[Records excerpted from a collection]
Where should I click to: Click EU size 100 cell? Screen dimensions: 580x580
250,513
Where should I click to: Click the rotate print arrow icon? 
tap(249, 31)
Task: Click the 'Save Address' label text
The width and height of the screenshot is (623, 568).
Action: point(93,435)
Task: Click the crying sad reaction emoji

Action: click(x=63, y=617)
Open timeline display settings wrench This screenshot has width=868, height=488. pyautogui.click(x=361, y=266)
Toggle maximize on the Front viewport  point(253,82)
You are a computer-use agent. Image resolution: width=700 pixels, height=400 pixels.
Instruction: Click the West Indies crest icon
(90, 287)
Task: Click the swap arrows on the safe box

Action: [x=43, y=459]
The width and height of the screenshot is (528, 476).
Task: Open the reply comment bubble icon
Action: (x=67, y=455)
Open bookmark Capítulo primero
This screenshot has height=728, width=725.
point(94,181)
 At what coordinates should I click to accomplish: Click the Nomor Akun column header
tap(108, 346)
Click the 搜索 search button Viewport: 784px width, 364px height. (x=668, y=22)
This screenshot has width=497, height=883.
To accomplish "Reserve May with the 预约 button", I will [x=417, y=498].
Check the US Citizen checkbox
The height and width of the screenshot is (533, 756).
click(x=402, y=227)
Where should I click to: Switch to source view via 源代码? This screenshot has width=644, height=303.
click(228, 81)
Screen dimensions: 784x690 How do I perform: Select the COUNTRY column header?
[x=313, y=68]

**TO DO:**
Every record, from the first to the last, should be transcribed exactly.

**ANSWER AREA:**
Where should I click to: Click EU size 100 cell? Screen dimensions: 580x580
250,513
Where should I click to: Click the rotate print arrow icon? 
tap(249, 31)
Task: Click the 'Save Address' label text
The width and height of the screenshot is (623, 568).
Action: point(93,435)
Task: Click the crying sad reaction emoji

Action: click(x=63, y=617)
Open timeline display settings wrench This screenshot has width=868, height=488. pyautogui.click(x=361, y=266)
Toggle maximize on the Front viewport  point(253,82)
You are a computer-use agent. Image resolution: width=700 pixels, height=400 pixels.
Instruction: Click the West Indies crest icon
(90, 287)
Task: Click the swap arrows on the safe box

Action: [x=43, y=459]
The width and height of the screenshot is (528, 476).
Task: Open the reply comment bubble icon
Action: (x=67, y=455)
Open bookmark Capítulo primero
This screenshot has height=728, width=725.
point(94,181)
 At what coordinates should I click to accomplish: Click the Nomor Akun column header
tap(108, 346)
Click the 搜索 search button Viewport: 784px width, 364px height. (x=668, y=22)
This screenshot has width=497, height=883.
To accomplish "Reserve May with the 预约 button", I will [x=417, y=498].
Check the US Citizen checkbox
The height and width of the screenshot is (533, 756).
click(x=402, y=227)
Where should I click to: Switch to source view via 源代码? This screenshot has width=644, height=303.
click(228, 81)
Screen dimensions: 784x690 How do I perform: Select the COUNTRY column header?
[x=313, y=68]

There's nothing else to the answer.